A title like Molière tends to come burdened with certain expectations. Think of any recent feature which has taken its subject's name as the title - Capote, Kinsey, Pollock - and you'll generally find a very serious-minded picture which focuses on the facts as it tries to explore the life of a famous figure. Laurent Tirard's fanciful treatment of the great French playwright's life is nothing of the sort, though. Instead of detailing every event in Jean-Baptiste Poquelin's story in the standard manner, Tirard mostly focuses his attention on a specific period which has long been a matter of dispute among historians and biographers. At the age of 22 Molière was a struggling dramatic actor, whose loyal troupe was crippled by debts, and his financial problems ultimately landed him in jail - that much we know to be true - but there is little consensus on what happened after he was released.
This is where Tirard picks up the story. The writer/director has taken advantage of the ambiguity which surrounds the subsequent two years of Molière's life, and his mostly fictional narrative suggests that this period might have been the making of the man history remembers. Here, Molière (played by Romain Duris) is bailed out of jailed by Mr Jourdain (Fabrice Luchini), a wealthy but pitifully dim bourgeois, and he has very specific plans for the bemused actor. Jourdain needs Molière to help him write a play which will win the heart of the lovely young maiden Célimène (Ludivigne Sagnier). This little plot must be kept under wraps though, as Jourdain's suspicious wife (Laura Morante) is constantly on the prowl.
Molière soon finds himself in the middle of a farcical comedy of romantic entanglements and misunderstandings - the kind of story, in fact, that he might well have written himself. This notion, of viewing an artist's life through the prism of his own work, is a smart one, and the inevitable comparisons to Shakespeare in Love are apt. Tirard and his co-screenwriter Grégoire Vigneron liberally scatter references to Molière's work throughout the picture, with many of the characters he meets seemingly being the inspiration for those who would later crop up in plays like Tartuffe and Les Précieuses ridicules, and the film as a whole plays as a period romp, leaning towards farce in a number of areas.

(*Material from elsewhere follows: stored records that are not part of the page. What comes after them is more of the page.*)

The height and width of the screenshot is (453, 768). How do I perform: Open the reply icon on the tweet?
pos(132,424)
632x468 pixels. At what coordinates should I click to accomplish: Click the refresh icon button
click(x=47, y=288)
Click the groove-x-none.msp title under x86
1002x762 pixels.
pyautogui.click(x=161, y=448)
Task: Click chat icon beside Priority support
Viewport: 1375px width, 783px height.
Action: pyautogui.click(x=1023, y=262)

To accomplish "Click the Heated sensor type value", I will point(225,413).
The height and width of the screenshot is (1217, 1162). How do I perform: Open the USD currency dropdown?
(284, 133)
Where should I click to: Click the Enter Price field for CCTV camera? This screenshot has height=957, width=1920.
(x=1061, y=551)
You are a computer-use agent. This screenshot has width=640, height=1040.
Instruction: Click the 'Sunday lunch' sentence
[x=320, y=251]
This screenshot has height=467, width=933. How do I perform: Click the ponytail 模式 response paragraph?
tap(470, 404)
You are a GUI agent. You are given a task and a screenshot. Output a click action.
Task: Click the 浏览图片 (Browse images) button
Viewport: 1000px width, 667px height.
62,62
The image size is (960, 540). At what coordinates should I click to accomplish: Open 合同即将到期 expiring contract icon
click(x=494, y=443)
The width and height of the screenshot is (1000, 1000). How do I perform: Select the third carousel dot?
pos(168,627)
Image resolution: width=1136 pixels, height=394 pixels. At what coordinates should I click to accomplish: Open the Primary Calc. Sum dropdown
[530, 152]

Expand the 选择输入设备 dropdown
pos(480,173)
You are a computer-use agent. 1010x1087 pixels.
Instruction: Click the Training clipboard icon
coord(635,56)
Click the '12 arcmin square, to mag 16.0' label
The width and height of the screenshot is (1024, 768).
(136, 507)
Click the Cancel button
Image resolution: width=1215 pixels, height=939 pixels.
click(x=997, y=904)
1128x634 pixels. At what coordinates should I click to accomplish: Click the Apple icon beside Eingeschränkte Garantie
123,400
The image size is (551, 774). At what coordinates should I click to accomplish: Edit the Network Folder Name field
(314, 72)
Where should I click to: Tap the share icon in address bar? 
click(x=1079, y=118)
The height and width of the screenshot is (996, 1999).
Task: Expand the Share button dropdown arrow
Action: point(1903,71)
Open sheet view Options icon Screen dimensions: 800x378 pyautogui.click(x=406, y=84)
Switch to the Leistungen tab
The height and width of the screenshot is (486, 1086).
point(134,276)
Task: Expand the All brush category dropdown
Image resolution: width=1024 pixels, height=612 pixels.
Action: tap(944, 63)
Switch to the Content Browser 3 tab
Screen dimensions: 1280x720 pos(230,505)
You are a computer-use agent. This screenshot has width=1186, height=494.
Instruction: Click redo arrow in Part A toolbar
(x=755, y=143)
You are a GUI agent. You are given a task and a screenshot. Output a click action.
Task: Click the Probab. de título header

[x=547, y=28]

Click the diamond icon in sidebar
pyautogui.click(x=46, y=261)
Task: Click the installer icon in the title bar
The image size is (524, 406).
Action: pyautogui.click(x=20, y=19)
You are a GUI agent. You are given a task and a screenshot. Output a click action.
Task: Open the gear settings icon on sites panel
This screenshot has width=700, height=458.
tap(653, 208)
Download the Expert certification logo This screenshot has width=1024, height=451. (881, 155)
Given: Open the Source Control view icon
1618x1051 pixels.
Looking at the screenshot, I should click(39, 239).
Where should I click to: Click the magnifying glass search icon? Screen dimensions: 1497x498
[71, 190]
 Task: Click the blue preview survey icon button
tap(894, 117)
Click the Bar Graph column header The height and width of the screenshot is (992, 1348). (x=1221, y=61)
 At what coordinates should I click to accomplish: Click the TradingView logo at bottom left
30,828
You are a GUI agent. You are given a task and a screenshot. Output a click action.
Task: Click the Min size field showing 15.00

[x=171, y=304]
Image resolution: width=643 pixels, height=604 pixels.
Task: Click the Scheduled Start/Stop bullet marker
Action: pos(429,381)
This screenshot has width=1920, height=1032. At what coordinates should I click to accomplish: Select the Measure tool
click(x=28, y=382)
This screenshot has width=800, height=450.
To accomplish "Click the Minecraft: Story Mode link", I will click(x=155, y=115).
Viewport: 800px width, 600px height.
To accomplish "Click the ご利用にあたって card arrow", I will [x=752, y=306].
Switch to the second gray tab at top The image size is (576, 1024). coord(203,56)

There's one problem with all of this though - Molière simply isn't funny enough. The film is spottily amusing, but to really work as intended everything needed to be sharper and tighter than Tirard allows it to be. The director's pacing is slack, with many scenes being allowed to drift on longer than they should be; it's as if the director is more concerned with letting us drink in the sumptuous production values (and it is a glossy package, even if the overbearing musical score is one of the year's worst) instead of allowing the film to build up the kind of fizzy momentum it desperately requires. A few of the more outlandish comic scenes are badly overplayed, slipping from farce to outright hysteria, and they showcase the awkwardness in the casting of the central character. Romain Duris has shown himself to be a fine, charismatic leading man in recent years, but based on this appearance comedy is not his forte. The actor is game, but he never looks entirely comfortable in a part which asks for a really light touch, and his performance - particularly when he impersonates a horse - is occasionally excruciating. Molière's supporting cast rallies around Duris though, with Luchini displaying some unexpected comic skills and the wonderful Laura Morante providing the film with a welcome pool of subtlety and grace.
Molière sadly slips into mawkishness towards the end as well, dragging badly as the clock inches towards the two-hour mark, and the film closes on a trite, unsatisfying note. There are moments buried within this picture that might make you smile and the film is engaging more often than not, but it's a clunky, mishandled effort which stumbles when it should be light on its feet. By the end of the picture Molière has learned to set aside the serious dramas and to stay true to his natural gift - making people laugh - but it is Tirard's failure to do the same which kills any potential his unorthodox biopic might possess.